Using SP1 for Scroller Games
(This is the first in a series of articles about developing scrolling games on the ZX Spectrum using Z88DK toolchain and the SP1 Sprite Library by Alvin Albrecht. All mentioned code and also draft versions of these articles can be found at the GitHub repo )
My previous proofs of concept for vertical scrollers on the ZX spectrum (see doc/DESIGN-NOTES.md
) were based on double buffering, with an offscreen buffer arranged as a linear byte array. This layout very much simplifies the scrolling and screen transfer routines, and also the sprite routines. Linear memory layouts are simple and trivial to work with.
Having done the initial POC for the buffer, scrolling and transfer routines, and with the scroller already working on the screen (see tests in src/technique-{1,2}
directories), I found myself having to write the sprite routines if I wanted to do any games. Sprite routines would have been simple to write for the linear buffer, but the point was that I already had extensive experience using the SP1 library (a great sprite library for the Spectrum written by Alvin Albrecht), and even fixing and modifying it; SP1 already has the capabilities for handling the most important layers in a game: the background layer and the sprite layer. I felt it could be really good if SP1 could be used for handling those layers in my Speccy scroller games.
Then I remembered that when specifying the background tiles in SP1 for each character position, you use a 16-bit value that can specify 2 tile types:
-
If the value is 0-255 (high byte is 0), then the low byte is used as an index on a global tile table (8 bytes per tile), which needs to be predefined elsewhere, normally during game loading or initialization.
-
If the value is greater than 255 (high byte != 0), then the full 16-bit value is used as a pointer to the raw 8 bytes that should go into that screen position.
I use the second mode in my RAGE1 game library as a way to escape the 255 tile limit, and I am quite familiar with it, so I realized that this method could be used in the following way:
-
The offscreen buffer is divided in 8-byte character cells (8x8 pixels) than can be used as SP1 tiles. That is, instead of a linear memory buffer by horizontal lines, graphic data is stored as an array of (M rows x N cols) character tiles.
-
The SP1 background tile map is setup so that for each screen character cell, its tile pointer is set to the corresponding cell in the offscreen buffer.
-
Scrolling is done on the offscreen buffer, and then the scrolling area is fully SP1-invalidated on each frame (
sp1_Invalidate()
function), so that all of it is redrawn whensp1_UpdateNow()
function is called. -
Since the sprites can also be managed by SP1, the net result is that we can have a scrolling background with our SP1 sprites moving over it.
-
Finally, as an optimization, the cell layout in the offscreen buffer is done by columns (instead of by rows): in (row,col) cell coords we have (0,0), then (1,0), then (2,0), and after the first column ends, (0,1), then (1,1), then (2,1), etc. With this storage schema, vertical scrolling on a given column of character cells can be done with just 8 x M LDI/LDD instructions (unrolled), or a single LDIR/LDDR (loop).

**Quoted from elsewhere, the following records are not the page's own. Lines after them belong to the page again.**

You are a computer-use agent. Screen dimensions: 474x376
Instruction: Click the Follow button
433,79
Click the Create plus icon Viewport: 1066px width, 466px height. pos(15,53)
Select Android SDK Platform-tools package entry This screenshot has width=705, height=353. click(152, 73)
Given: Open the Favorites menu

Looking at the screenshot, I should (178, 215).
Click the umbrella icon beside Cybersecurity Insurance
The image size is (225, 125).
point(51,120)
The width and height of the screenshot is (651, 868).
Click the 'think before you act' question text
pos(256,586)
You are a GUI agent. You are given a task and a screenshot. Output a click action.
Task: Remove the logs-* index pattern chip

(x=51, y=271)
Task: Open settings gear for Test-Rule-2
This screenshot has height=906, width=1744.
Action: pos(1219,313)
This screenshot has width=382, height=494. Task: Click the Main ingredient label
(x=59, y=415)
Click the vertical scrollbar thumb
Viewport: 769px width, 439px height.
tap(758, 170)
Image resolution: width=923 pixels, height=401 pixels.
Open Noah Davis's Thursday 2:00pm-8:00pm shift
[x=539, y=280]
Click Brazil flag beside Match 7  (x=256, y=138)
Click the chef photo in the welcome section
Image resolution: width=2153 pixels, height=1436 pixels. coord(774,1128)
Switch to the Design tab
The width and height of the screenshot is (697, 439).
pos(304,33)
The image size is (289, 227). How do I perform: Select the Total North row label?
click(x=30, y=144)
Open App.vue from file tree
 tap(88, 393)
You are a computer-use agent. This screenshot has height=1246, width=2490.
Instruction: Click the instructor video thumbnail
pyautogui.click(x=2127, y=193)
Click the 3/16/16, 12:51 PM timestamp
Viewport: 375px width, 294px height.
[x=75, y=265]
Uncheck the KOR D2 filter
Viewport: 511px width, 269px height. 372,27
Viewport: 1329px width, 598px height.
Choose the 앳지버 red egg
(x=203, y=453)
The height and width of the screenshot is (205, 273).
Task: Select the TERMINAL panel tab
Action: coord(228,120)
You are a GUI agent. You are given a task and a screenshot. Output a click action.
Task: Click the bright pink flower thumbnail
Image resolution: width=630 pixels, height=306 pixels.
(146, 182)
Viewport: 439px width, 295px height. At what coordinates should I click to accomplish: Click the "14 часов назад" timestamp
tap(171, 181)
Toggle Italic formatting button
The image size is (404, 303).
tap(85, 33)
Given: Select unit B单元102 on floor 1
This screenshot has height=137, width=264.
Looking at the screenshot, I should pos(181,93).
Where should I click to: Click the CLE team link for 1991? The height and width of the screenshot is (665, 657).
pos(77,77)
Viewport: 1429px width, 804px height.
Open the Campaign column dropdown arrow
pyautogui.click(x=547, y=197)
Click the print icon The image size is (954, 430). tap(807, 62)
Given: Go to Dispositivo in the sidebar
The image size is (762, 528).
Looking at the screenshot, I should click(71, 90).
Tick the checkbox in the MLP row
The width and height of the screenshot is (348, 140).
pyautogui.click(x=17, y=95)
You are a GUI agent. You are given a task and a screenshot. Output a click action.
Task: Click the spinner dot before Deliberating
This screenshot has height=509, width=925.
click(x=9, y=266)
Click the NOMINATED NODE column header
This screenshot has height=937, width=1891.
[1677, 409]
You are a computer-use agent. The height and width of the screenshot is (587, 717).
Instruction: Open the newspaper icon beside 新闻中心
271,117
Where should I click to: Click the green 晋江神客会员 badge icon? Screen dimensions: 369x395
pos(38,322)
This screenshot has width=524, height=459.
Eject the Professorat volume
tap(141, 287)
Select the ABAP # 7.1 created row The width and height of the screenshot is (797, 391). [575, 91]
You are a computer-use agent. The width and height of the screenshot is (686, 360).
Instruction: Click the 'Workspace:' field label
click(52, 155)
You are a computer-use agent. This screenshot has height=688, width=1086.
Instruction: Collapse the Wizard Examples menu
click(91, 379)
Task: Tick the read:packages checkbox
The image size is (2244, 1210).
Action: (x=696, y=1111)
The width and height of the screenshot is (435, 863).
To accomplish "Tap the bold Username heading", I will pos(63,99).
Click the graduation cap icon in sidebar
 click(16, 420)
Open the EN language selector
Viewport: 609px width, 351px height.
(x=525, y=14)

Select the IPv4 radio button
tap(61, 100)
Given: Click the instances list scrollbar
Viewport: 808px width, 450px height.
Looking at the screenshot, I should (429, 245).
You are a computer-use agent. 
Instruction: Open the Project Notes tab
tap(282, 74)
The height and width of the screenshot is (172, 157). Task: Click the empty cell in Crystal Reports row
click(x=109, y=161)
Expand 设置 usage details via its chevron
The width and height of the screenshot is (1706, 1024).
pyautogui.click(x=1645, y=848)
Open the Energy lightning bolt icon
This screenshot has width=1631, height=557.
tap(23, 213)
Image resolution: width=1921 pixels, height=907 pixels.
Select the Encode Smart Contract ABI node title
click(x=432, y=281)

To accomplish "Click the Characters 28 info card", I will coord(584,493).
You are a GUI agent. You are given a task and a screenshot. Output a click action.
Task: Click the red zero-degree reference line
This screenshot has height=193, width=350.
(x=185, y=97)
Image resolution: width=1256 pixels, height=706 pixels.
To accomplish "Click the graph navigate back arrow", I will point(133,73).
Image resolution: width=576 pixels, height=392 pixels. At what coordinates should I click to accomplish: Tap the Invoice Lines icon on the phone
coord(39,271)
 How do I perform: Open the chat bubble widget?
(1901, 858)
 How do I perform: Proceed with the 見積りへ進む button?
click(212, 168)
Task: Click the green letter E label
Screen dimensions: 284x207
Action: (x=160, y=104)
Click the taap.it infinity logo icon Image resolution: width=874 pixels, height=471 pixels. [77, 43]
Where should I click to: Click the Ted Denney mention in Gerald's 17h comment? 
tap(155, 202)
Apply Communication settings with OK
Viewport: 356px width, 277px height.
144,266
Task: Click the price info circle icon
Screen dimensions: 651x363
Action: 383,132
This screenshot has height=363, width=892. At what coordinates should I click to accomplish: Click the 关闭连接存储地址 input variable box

I have made a simple POC (see src/sp1-baseline
directory) which configures all SP1 tile pointers in the scrolling area to a single tile which I trivially manipulate on each frame to get a feel of the scrolling movement; just to verify if SP1 is quick enough to do this.
I found that of course it can’t do 50 fps (I expected that), but so far I have found it quite capable, so I’ll do more experiments by tweaking e.g. the scrolling area, the scrolling speed, number of sprites, etc.